··· Dataset extract
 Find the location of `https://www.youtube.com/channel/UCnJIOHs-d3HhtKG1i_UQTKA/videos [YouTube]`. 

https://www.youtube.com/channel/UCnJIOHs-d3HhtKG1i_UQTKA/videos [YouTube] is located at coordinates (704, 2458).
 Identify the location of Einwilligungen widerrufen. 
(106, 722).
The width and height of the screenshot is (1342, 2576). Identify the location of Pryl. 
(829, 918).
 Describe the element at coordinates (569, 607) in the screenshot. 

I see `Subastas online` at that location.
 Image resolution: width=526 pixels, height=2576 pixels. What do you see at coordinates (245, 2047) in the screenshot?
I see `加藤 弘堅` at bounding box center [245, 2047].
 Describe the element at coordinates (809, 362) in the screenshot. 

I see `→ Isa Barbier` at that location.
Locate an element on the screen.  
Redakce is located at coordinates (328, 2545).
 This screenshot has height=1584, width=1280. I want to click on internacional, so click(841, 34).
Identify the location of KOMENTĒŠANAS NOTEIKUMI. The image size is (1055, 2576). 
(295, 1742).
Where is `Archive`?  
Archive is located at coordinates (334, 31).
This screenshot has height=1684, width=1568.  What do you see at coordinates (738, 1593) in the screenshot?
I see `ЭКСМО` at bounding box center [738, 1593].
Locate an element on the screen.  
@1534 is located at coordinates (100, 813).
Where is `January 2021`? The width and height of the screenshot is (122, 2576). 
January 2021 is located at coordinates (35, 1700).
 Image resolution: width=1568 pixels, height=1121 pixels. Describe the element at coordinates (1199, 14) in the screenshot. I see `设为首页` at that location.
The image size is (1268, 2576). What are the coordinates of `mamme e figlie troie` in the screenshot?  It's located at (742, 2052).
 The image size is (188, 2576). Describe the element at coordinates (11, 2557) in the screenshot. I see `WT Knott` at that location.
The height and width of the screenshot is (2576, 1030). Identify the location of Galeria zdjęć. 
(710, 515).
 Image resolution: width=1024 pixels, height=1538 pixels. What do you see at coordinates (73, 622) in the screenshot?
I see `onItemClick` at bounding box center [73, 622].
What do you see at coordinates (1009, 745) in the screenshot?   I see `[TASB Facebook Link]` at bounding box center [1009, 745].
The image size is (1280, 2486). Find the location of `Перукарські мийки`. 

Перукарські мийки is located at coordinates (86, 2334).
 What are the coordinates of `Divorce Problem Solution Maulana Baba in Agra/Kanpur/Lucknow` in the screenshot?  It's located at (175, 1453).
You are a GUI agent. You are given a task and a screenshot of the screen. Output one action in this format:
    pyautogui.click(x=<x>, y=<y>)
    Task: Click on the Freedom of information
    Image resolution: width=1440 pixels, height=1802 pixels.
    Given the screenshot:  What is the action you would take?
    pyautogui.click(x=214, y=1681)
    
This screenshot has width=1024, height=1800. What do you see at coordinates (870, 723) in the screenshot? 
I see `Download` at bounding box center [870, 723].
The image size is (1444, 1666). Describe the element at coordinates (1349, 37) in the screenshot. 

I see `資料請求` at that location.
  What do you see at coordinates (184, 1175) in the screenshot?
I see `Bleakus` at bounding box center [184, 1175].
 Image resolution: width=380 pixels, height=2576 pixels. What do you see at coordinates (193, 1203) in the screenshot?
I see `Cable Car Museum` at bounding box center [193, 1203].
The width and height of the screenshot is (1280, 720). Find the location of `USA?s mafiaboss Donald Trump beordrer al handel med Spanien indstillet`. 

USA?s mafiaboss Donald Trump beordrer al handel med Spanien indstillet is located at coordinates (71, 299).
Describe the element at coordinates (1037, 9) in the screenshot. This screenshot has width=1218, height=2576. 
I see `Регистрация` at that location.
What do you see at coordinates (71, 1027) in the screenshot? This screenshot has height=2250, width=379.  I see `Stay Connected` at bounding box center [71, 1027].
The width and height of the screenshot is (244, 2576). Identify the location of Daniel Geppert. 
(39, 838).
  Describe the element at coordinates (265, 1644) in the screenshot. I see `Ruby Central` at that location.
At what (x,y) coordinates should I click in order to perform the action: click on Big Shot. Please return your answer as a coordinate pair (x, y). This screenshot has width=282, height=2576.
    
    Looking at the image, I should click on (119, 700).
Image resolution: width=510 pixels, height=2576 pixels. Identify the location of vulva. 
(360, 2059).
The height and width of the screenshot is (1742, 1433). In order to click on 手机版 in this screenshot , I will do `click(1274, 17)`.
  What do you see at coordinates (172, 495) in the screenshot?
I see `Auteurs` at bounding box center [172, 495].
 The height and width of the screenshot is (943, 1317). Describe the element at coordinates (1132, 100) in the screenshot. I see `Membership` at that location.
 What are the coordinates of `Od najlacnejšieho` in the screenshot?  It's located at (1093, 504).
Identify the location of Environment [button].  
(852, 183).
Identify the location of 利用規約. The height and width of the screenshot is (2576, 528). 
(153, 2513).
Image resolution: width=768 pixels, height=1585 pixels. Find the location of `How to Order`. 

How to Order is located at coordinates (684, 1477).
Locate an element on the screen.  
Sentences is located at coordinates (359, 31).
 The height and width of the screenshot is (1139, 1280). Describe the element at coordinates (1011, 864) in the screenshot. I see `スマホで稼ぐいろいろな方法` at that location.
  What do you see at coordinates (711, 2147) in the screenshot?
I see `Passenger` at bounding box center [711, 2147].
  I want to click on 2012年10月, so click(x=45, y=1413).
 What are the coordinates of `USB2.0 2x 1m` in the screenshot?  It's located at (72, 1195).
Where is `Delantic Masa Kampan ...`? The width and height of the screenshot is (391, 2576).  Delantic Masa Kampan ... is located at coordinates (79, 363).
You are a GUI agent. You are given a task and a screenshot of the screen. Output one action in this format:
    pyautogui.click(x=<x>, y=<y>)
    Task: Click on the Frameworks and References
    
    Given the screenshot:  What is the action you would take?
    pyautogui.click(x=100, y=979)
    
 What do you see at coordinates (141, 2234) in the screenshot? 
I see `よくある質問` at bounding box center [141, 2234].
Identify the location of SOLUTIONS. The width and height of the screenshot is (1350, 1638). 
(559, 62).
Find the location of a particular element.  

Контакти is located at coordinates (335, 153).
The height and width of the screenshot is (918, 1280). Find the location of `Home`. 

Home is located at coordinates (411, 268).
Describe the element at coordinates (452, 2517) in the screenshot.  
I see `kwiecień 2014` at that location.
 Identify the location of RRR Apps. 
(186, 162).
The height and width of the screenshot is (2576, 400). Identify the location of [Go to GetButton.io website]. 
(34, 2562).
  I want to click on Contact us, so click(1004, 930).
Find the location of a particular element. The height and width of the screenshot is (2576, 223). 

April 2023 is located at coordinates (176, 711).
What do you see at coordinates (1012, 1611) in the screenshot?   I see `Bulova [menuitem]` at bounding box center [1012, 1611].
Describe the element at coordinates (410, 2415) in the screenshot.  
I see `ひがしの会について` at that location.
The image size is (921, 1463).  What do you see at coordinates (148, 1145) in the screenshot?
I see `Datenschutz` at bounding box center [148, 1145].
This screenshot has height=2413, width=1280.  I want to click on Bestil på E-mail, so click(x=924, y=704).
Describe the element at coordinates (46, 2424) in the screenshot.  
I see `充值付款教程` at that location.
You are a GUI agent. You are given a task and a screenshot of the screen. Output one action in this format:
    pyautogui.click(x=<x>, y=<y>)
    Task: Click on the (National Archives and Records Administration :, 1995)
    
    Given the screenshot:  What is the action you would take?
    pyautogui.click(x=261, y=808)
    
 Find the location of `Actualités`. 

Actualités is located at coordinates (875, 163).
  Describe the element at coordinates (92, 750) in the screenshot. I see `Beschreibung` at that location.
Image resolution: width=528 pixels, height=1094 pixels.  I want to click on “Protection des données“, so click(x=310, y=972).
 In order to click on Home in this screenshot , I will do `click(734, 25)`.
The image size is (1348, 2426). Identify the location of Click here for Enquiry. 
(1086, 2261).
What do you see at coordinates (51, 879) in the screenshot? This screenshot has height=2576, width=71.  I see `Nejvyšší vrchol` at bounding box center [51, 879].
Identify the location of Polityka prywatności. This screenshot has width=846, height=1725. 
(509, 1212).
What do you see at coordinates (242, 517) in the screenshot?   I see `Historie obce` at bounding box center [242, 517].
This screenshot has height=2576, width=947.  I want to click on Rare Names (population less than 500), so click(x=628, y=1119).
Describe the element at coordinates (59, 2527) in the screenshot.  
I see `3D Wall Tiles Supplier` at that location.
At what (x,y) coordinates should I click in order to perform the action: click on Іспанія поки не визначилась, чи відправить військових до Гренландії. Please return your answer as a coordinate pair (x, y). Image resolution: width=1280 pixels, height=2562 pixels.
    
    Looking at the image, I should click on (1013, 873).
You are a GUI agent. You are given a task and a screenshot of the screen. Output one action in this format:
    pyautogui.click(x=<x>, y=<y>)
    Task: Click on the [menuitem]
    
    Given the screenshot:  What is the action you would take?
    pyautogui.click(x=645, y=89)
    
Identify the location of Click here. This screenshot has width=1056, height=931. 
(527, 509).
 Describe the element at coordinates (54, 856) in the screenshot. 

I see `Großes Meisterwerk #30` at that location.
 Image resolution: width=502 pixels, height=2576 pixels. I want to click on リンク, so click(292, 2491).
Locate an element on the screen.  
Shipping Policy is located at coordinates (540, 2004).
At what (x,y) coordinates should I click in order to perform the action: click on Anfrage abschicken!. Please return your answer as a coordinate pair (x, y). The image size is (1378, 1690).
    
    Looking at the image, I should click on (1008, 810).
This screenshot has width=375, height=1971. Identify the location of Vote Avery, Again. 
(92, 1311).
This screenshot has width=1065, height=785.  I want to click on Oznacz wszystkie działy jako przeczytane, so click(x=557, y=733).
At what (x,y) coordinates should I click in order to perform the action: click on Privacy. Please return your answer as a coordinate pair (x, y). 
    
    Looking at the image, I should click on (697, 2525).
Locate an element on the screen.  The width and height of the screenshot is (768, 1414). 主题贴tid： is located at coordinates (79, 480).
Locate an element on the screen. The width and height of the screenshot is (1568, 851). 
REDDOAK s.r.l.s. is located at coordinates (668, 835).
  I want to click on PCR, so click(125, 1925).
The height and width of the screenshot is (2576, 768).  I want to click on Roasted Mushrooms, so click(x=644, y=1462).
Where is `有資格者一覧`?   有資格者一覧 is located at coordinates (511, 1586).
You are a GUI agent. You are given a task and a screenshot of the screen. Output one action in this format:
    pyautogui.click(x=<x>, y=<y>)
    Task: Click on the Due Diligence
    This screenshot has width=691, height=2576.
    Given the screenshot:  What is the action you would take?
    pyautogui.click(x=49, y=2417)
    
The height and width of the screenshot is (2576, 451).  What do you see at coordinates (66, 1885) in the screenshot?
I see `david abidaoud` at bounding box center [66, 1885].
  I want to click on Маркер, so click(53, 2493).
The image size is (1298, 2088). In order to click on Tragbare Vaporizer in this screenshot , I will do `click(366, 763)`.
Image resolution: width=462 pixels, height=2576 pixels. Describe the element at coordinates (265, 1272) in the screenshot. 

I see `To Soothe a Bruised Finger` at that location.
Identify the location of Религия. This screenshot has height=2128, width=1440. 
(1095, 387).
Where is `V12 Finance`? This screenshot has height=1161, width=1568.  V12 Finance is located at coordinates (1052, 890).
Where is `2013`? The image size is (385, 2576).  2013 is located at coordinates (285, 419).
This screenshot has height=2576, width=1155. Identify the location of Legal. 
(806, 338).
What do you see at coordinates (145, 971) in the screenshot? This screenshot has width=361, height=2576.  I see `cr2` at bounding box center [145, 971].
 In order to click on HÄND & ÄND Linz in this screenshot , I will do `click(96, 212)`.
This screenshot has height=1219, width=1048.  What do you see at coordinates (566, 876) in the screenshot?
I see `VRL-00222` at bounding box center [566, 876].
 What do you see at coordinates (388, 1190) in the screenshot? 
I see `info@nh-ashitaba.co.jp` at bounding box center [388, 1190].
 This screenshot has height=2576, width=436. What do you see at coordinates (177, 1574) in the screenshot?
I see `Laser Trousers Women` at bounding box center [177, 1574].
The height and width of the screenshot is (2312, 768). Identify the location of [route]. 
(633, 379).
······
## Instruction
Repeat the lines of the data word for word, starting with the line that contains "What do you see at coordinates (145, 971)" and going on through the line that contains "In order to click on HÄND".

## Worked answer
What do you see at coordinates (145, 971) in the screenshot? This screenshot has width=361, height=2576.  I see `cr2` at bounding box center [145, 971].
 In order to click on HÄND & ÄND Linz in this screenshot , I will do `click(96, 212)`.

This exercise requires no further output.